(Written task a): From the theater listings below, list everything the director says you would expect from two guys out camping.

On the Townsend

The Velvet Rut / Through May 9 / Illusion
Theater, 528 Hennepin Ave., Mpls. / (612) 339-4944 / www.illusiontheater.org
Two of our most charismatic local actors, Terry Hempleman and John Catron, are featured in The Velvet Rut, the latest by James Still, who wrote the wonderful gay-themed Iron Kisses. This time, he explores a close relationship between a high school teacher and a Boy Scout.
Director Michael Robins, who directed Iron Kisses as well, says, “James’s plays are about the things that move us in our lives. This one’s how a teacher comes back to himself after the horror of surviving a school shooting. The Boy Scout [Catron] spends the play taking Mr. Smith [Hempleman] camping, and trying to help him get back his life. The play has everything you’d expect while two guys are out camping: fires that go out, scary nighttime stories, storms, fights, coyotes, and endless starry skies that give us the chance for true soul-searching.”
Wong Flew Over The Cuckoo’s Nest / Apr. 30-May 2 / Intermedia Arts, 2822 Lyndale Ave. S., Mpls. / (612) 203-1088 / www.pangeaworldtheater.org
Bitch Magazine raved about Pangea World Theater’s latest guest artist, Kristina Wong. Her acclaimed solo show about depression, anxiety, and mental illness among Asian-American women muses on how we create personal fiction to cover up painful feelings.
Hence, Wong calls herself an “unreliable narrator. I introduce ‘the Dramatic Arc of Fiction’ as the framework for how I will tell the story. I think it is a certain sense of ‘fiction,’ or how good people are at hiding their personal truths, that is a source of depression—particularly among Asian-American women.”
Wong also employs the use of actual yarn, which unravels throughout Cuckoo’s Nest. Unfinished knitting pieces from knitters the world over hang from above.
As Wong explains, “They represent unfinished lives that are unraveling. It’s one way in which I point to the numerous lives that are falling apart around me, as well as the ‘yarn’ of my story, which also falls apart.”

(Written task b): Reproduce the records verbatim, starting at their first line and ending at the line that contains "coord(157,139)", both ends included.

(Excerpted records):
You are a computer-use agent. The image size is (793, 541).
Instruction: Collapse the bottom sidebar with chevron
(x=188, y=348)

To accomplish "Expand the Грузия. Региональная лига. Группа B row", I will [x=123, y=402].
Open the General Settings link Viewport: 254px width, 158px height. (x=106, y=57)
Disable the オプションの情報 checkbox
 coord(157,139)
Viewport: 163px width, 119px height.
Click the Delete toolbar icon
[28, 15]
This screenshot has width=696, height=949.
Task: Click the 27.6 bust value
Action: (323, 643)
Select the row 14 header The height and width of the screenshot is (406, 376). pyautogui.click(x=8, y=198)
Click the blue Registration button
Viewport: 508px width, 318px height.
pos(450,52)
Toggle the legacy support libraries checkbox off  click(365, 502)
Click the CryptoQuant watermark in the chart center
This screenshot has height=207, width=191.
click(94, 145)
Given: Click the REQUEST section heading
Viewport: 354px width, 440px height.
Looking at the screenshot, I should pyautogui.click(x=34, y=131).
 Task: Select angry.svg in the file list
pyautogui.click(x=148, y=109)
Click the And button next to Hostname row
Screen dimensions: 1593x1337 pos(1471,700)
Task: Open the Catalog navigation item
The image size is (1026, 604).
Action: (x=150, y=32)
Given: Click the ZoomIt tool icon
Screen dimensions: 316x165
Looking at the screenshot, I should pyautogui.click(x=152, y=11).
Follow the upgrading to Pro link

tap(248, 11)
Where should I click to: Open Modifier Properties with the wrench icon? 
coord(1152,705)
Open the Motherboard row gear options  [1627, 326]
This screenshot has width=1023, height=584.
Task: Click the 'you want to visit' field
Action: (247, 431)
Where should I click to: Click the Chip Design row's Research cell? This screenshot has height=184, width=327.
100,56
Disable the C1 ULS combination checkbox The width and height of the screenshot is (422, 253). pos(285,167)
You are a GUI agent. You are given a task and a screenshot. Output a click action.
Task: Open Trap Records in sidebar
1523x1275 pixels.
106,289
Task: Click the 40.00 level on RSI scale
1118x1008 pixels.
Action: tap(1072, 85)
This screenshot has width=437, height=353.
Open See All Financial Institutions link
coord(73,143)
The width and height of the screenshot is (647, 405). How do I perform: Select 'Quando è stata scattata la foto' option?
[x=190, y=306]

(Correct result a):
- fires that go out
- scary nighttime stories
- storms
- fights
- coyotes
- endless starry skies

(Correct result b):
You are a computer-use agent. The image size is (793, 541).
Instruction: Collapse the bottom sidebar with chevron
(x=188, y=348)

To accomplish "Expand the Грузия. Региональная лига. Группа B row", I will [x=123, y=402].
Open the General Settings link Viewport: 254px width, 158px height. (x=106, y=57)
Disable the オプションの情報 checkbox
 coord(157,139)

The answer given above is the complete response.